Industry groups that represent small and medium sized accommodation providers have welcomed a renewed interest by the Australian Competition and Consumer Commission into concerns about pricing practices in the online travel agency market.
The corporate regulator is asking operators of hotels and other accommodation providers to fill out a questionnaire about their concerns about “price parity” clauses imposed by online travel giants, including Expedia and Priceline.
“Price parity” clauses refer to provisions in the contracts hotels agree to when dealing with online booking agencies that effectively restrict them from offering discounted rates on their own websites.
Concerns about the issue have escalated following Expedia’s takeover of Wotif last year, while an increasing number of hotels are starting to offer perks for customers who make direct bookings with them rather than through online booking sites.
The ACCC is asking for submissions about the issue using an online questionnaire, which will help the watchdog access whether these arrangements raise any competition issues.
“The consultation will assist the ACCC to broaden its understanding of the impact of volume and price parity clauses used by online travel agents, and how price parity clauses operate with last room availability clauses,” the regulator said.
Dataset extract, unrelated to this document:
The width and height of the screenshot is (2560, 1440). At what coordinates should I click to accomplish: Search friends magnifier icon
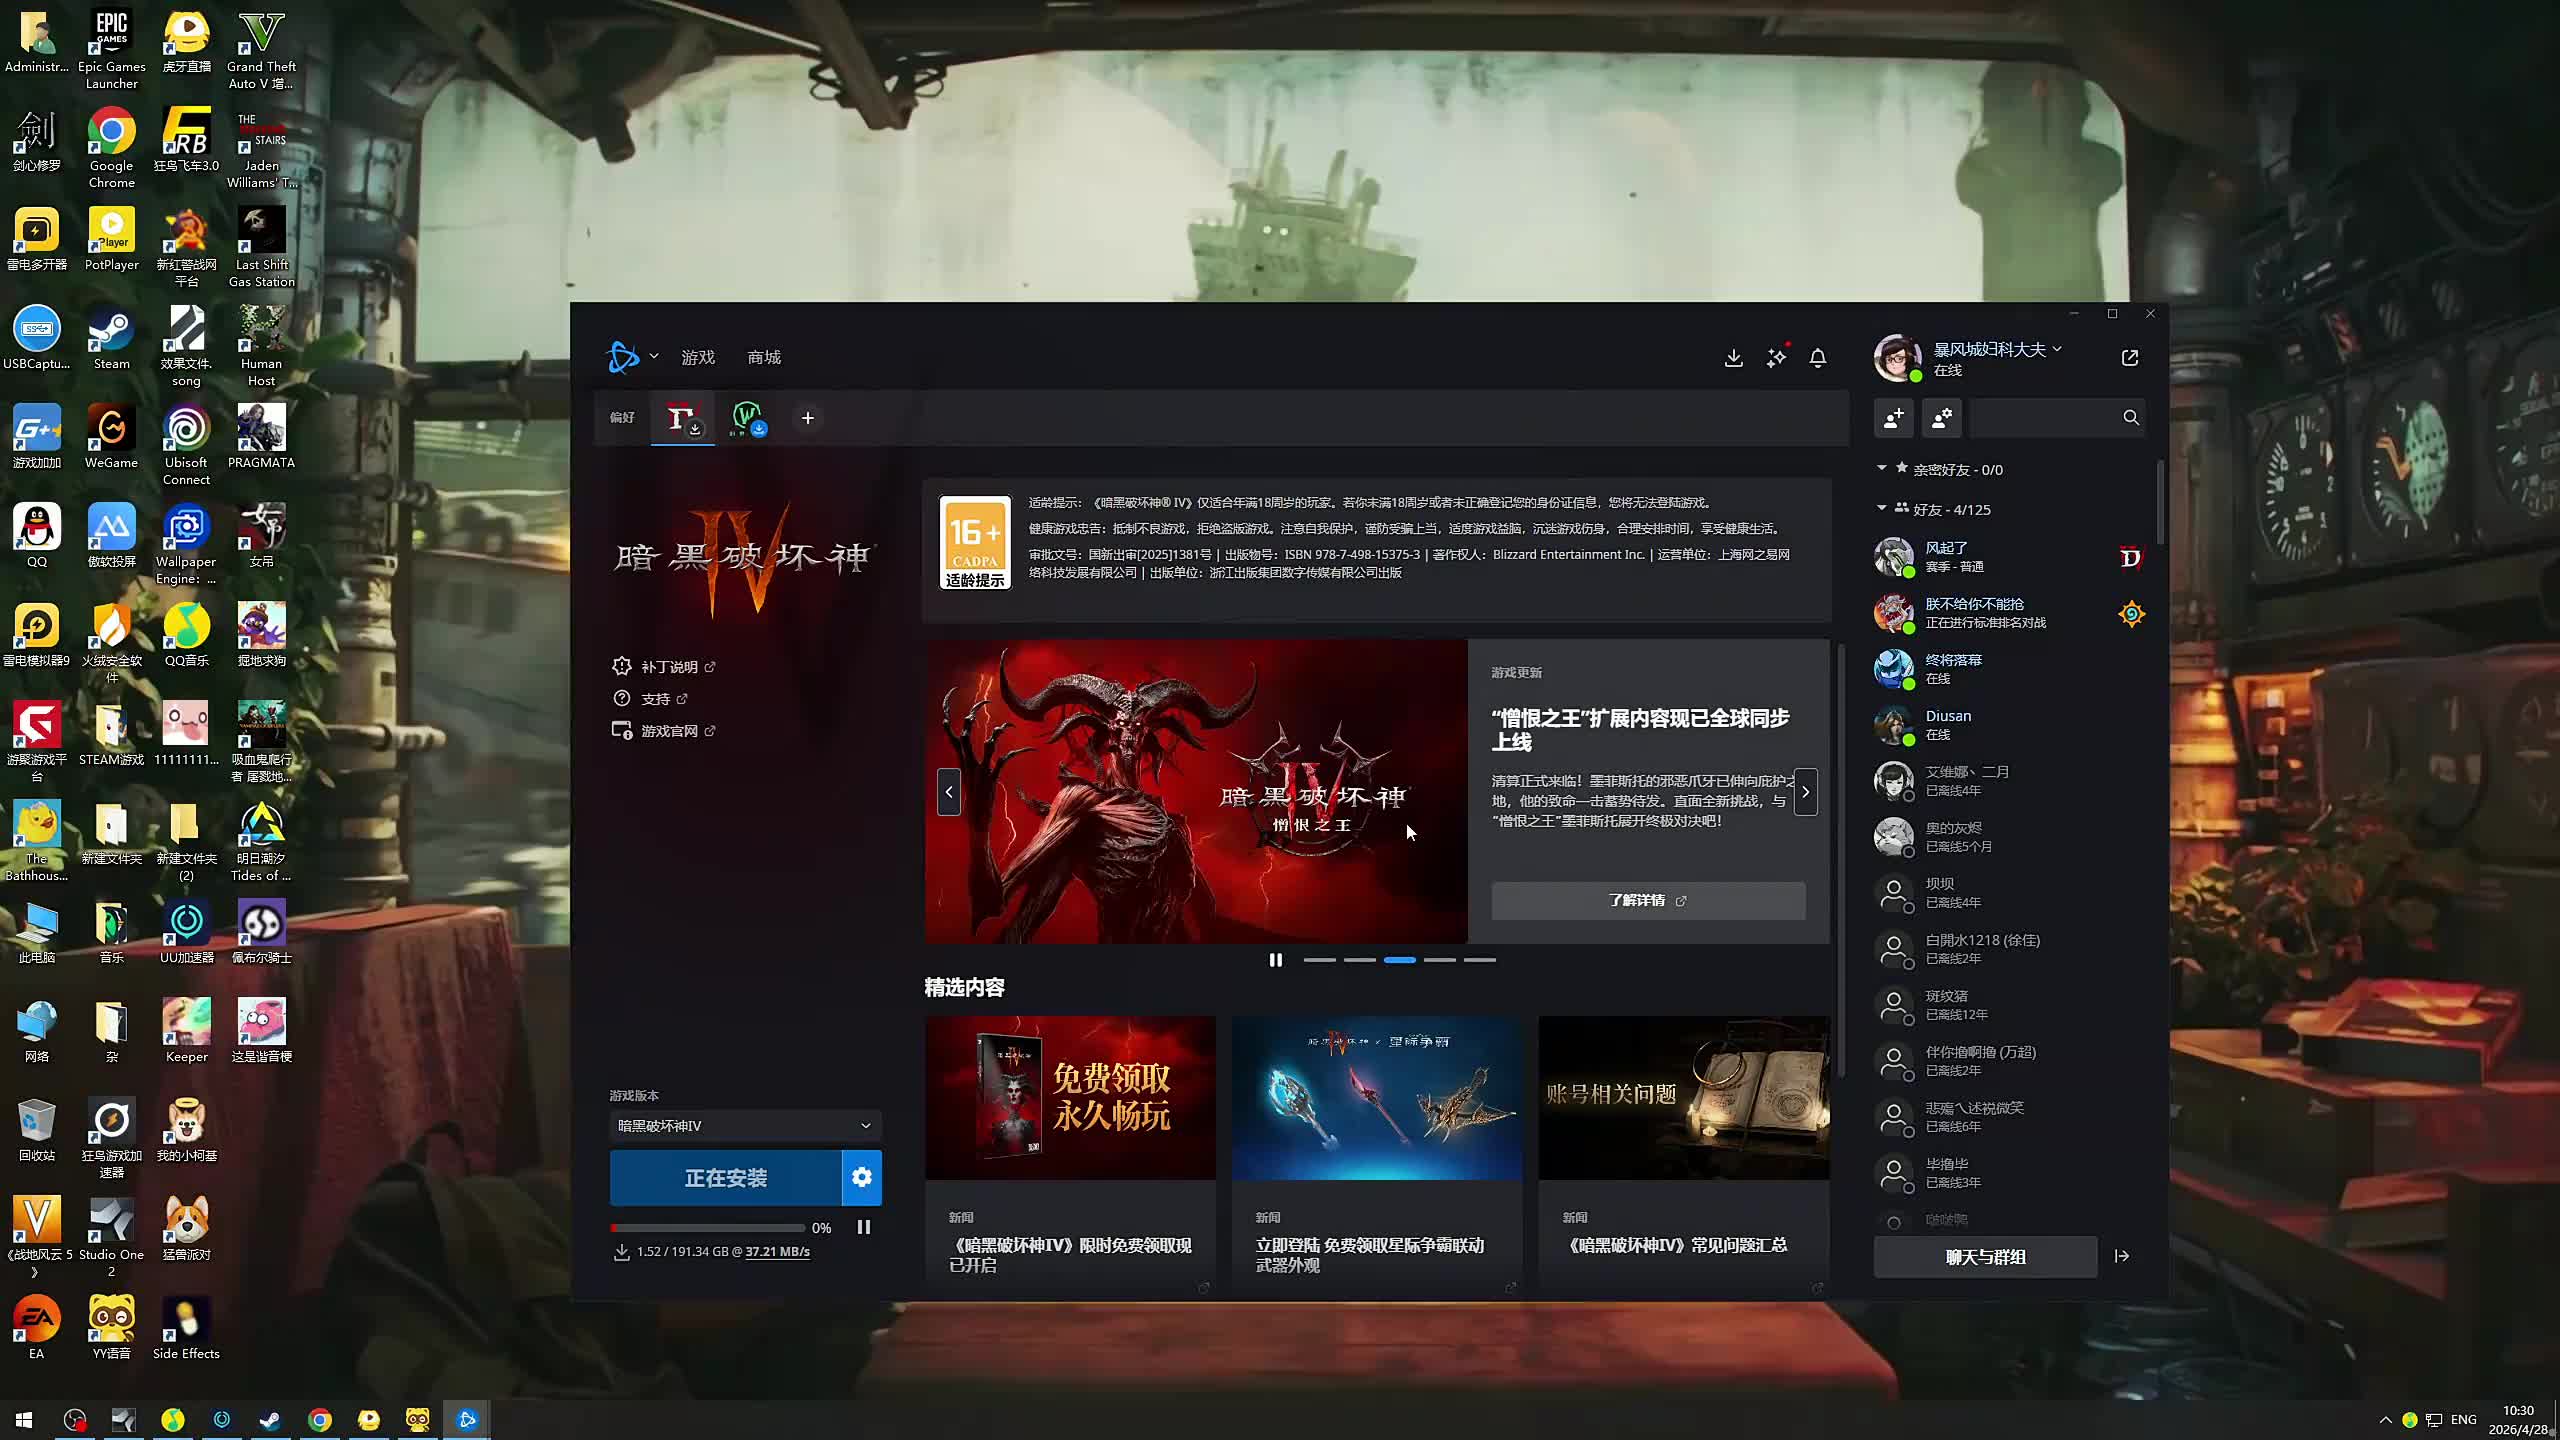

Richard Munro, chief executive of Accommodation Association of Australia, told SmartCompany this morning small and medium sized accommodation providers had been particularly affected by the issue of price parity.
“Non-branded ones in particular which don’t have the negotiating power of larger brand groups,” he says.
Munro says concerns about a lack of competition in the online travel agency market were raised at the time of Expedia’s takeover of Wotif.com last year.
“These were amplified when operators were recently notified that the other dominant player in the market, Priceline (Booking.com), would increase the commission rate that it charges accommodation operators from 12% to 15%,” he says.
“With the dominant collective market share that the two leading players have among Australian operators, our industry is facing a similar scenario to the dominance that the two major supermarket chains have in Australia’s retail sector.”
Munro says the association wants the ACCC to focus on the nature of these agreements and rate parity clauses in those agreements.
He says the strength of online travel agents (OTAs) had become more apparent recent years and this had resulted in increased costs as well as onerous terms and conditions for accommodation providers.
It also often means their own inventory is not in their control.
“When that much inventory is exposed and not in your control, that’s a real concern for us,” he says.
Munro says there has been some precedence globally for getting rid of price parity clauses, citing Germany and France as examples for the ACCC to look at.
Carol Giuseppi, chief executive of Tourism Accommodation Australia, told SmartCompany this morning she also welcomes the ACCC’s inquiry into online travel agencies and rate parity.
“Ultimately the accommodation sector is concerned that the removal of rate parity between OTAs will only reinforce the market power of the two largest OTAs in the market,” she says
“We would however welcome the removal of rate parity between OTAs and hotels which would ensure that there is clarity around the hotels role in setting the price and the sales conditions.”